The Eastern District of Virginia has ruled (link to opinion here) on the summary judgment motions in Pro Football v. Blackhorse in the NFL’s appeal to the District Court of the TTAB’s cancellation of the REDSKINS trademark registration.

The opinion is 70 pages long.  Spoiler alert:  It doesn’t come out good for the Redskins.

There will be plenty of commentary on this, an doubtless an appeal, but you’re not going to get that commentary from me.  Not here, anyway, and not before we finish up our own appeal business.

UPDATE: Christine Haight Farley is loving it; here’s reporting by the World IP Review.

WAIT, THERE’S MORE: Analysis from John Farmer.  John Welch:  “An impressive opinion.”

 

Friends of the court, friends of the First Amendment

The approved and publishable amicus briefs in the appeal regarding the trademark registration of THE SLANTS are trickling in. Certainly interesting to see who is saying what.  So far, they all seem to be on the side of The Slants, though interestingly the INTA amicus brief does not take a position on the First Amendment issue (maybe because that’s usually a subject raised by defendants in infringement cases?) but instead addresses, as is appropriate given INTA’s level of trademark expertise, the issue of 43(a) of the Lanham Act.  INTA urges, understandably, that the constitutionality question “does not turn” on the availability or interpretation of 43(a) protection for unregistered marks.
The Slants - Chinatown Dance Rock
What do we have?  Here’s the amicus brief of Public Knowledge, styled as “in support of neither party”; here is Pro Football, Inc.’s (i.e., the Washington Redskins’) amicus brief very much in support of appellant; and now comes the First Amendment Lawyers Association (that’s Randazza and friends).

Here’s one we hadn’t counted on:  a submission by the Rutherford Institute together with the Cato Institute.  Cato’s blog post, authored by Ilya Shapiro, is here; the Cato / Rutherford amicus brief is here.

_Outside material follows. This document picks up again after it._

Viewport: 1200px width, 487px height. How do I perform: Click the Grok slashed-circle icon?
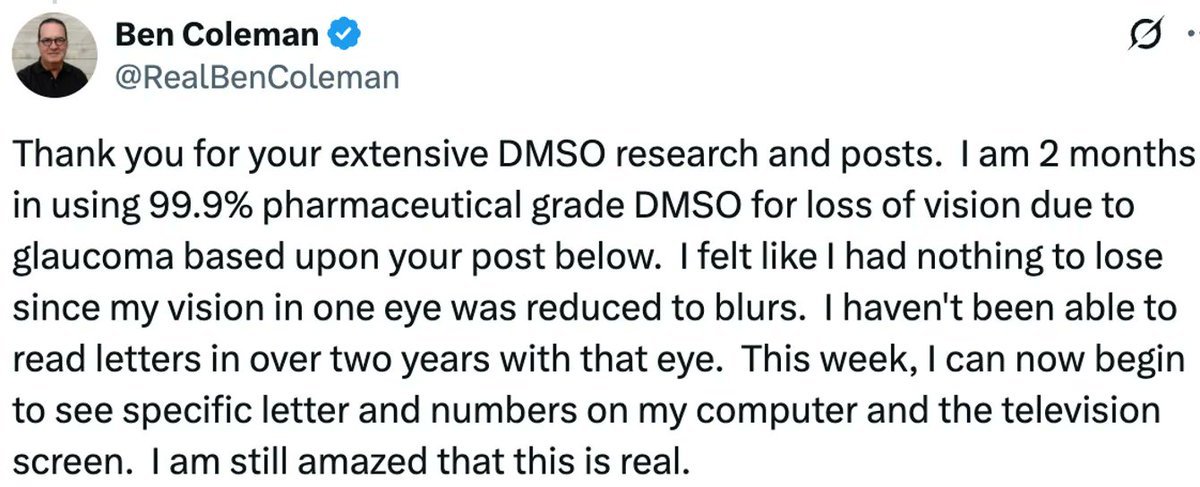[1140, 37]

Hey, what happened to the ACLU, which, formerly (you should pardon the expression) confused, has now seen the light on this business?  Evidently the dog ate their ECF registration, and the ACLU amicus brief was filed a day late — today — along with a motion seeking permission to do that, for reasons set out therein.  Enough said — they are our friends (now) and, unlike those stinkers at Public Knowledge, say so right on the cover of their submission.